I wanted to share a scene from my favorite roleplaying game of all time – Disco Elysium. A part of the game that often comes to my mind is the dialogue path which follows a failed skill-check. My description could not do it justice, so please watch this video if you want to see it for yourself:
I was lucky enough to experience this turn of events in the game myself instead of finding it somewhere online, and what I felt playing through it was familiar. A couple years ago now, when I was at home by myself, I decided to rummage through the medicine cabinet. I wasn't in a very good headspace at the time, and I wanted to harm myself more than I usually did; so I pooled as much expired medication on the kitchen table as I deemed necessary.

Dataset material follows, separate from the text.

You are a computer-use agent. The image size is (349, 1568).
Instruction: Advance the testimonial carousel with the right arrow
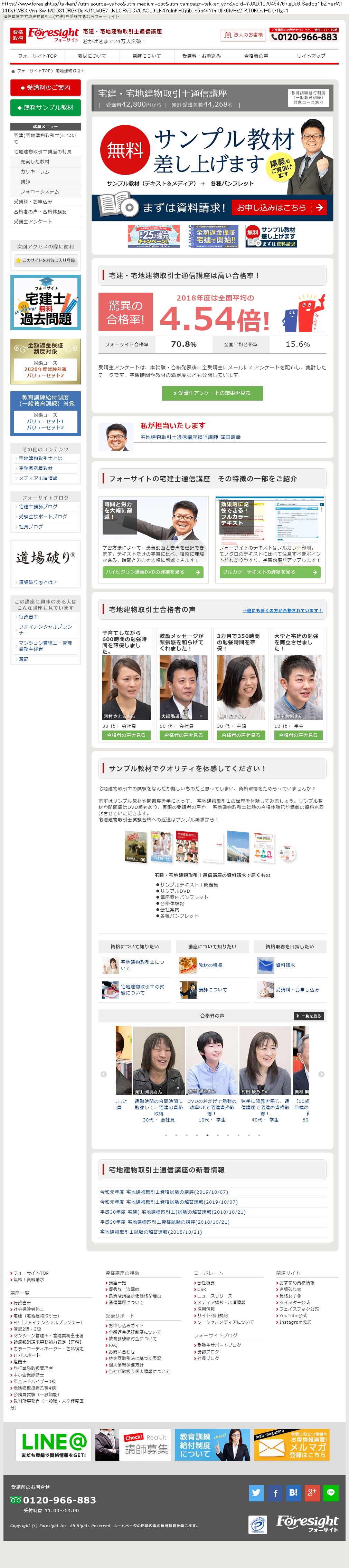pyautogui.click(x=321, y=1074)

It wasn't so much about actually taking it, I didn't plan it, I was just completely distraught. But the way I felt while lifting each light box of medication and placing them down one by one, opening them, reading the effects and expiration dates, was so mind-numbingly calming and peaceful that I wish I could go through it again without needing what leads up to it. Everything felt heavy, I struggled to lift my arms to grab the boxes and fumbled with them for minutes. I was more present in my body than ever before, which is the same state I would try to achieve with cutting too.
Didn't end up taking anything, but I felt infinitely better afterwards. That's what the scene reminded me of – I was doing something critical, something that really mattered and would have tangible consequences. It was grounding and emotional, and selecting the option to pull the trigger would've undoubtedly felt euphoric, but the ending that followed was the perfect letdown.
Should the protagonist choose to kill himself there, he wouldn't be able to solve the case; which even if he fails at (like I kinda did) it's still an infinitely better and more rewarding outcome than the suicide. And that's how I feel about my own life looking back – I think it's good that I'm still here.